A good explanation of my problem is given here. Example is about SPAM classification. http://people.cs.vt.edu/~ramakris/Courses/CS6604/lectures/lec9/lec9.pdf

$f(x)$ and $g(x)$ functions are discrete, probabilities are computed using given data. Above link has a figure which shows that between $(0,1)$, $f(x)$ is always greater that $g(x)$.

I thought that generic answers is possible but it seems that I am mistaken. Every problem is somewhat unique.

  • 0
    Nothing special about $f$ and $g$?2011-12-12
  • 2
    Neither $f$ nor $g$ depends on $x$. Since they are both constants and their boundary values coincide, they're identical, so it can't be that one is greater than the other.2011-12-12
  • 0
    @joriki corrected p(i) as p(x)2011-12-12
  • 3
    Ah, I thought the sum was over $i$. Now what's the sum over?2011-12-12
  • 0
    I'm guessing it's really an integral from $a$ to $b$ rather than a sum, but that some probability textbook (for engineers, no doubt) didn't want any scary $\int$ signs in it.2011-12-12
  • 0
    Thanks for comments. These functions are discrete and probabilities are discrete too. I am sorry about misunderstanding. I am learning to give more information.2011-12-12
  • 0
    You might want to look at the inequalities for Entropy (your $f(x)$) in information theory, or the wikipedia page on Decision tree learning: http://en.wikipedia.org/wiki/Decision_tree_learning#Gini_impurity.2011-12-12
  • 0
    The point in @joriki's first comment still fully applies. There is no occurrence in the document you link to of this confusion between $x$ the argument of $f$ and $g$ and $x$ the mute variable in the summations.2011-12-12

1 Answers 1

1

I am interpreting the question as follows:

Let $X$ be a finite set and let $p : X \to [0, 1]$ be a probability distribution over $X$. Define the entropy to be $H(p) = - \sum \limits_{x \in X} p(x) \ln p(x)$ and the Gini index to be $g(p) = 1 - \sum \limits_{x \in X} p(x)^2 $. Show that the entropy always dominates the Gini index; i.e., show that $H(p) \geqslant g(p)$ for all distributions $p$.

Proof.
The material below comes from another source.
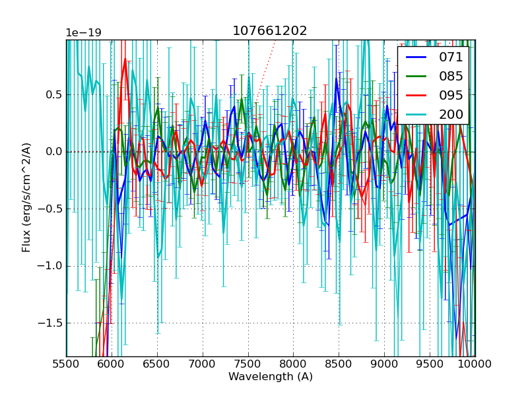Click the 10000 x-axis tick label

pos(475,364)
Assume without loss of generality that $p(x) > 0$ for all $x \in X$. The Gini index can be rewritten equivalently as $$ g(p) = 1 - \sum_{x \in X} p(x)^2 = \sum_{x \in X} p(x) - \sum_{x \in X} p(x)^2 = \sum_{x \in X} p(x) (1-p(x)). $$ From the standard inequality $1+z \leqslant \mathrm e^z$, we have $$ 1 + \ln p(x) \leqslant \exp(\ln p(x)) = p(x), $$ which gives $1 - p(x) \leqslant - \log p(x)$. Multiplying by $p(x) \gt 0$, we have $$ - p(x) \ln p(x) \geqslant p(x) (1 - p(x)). $$ Finally, summing over all $x \in X$, we get the claim.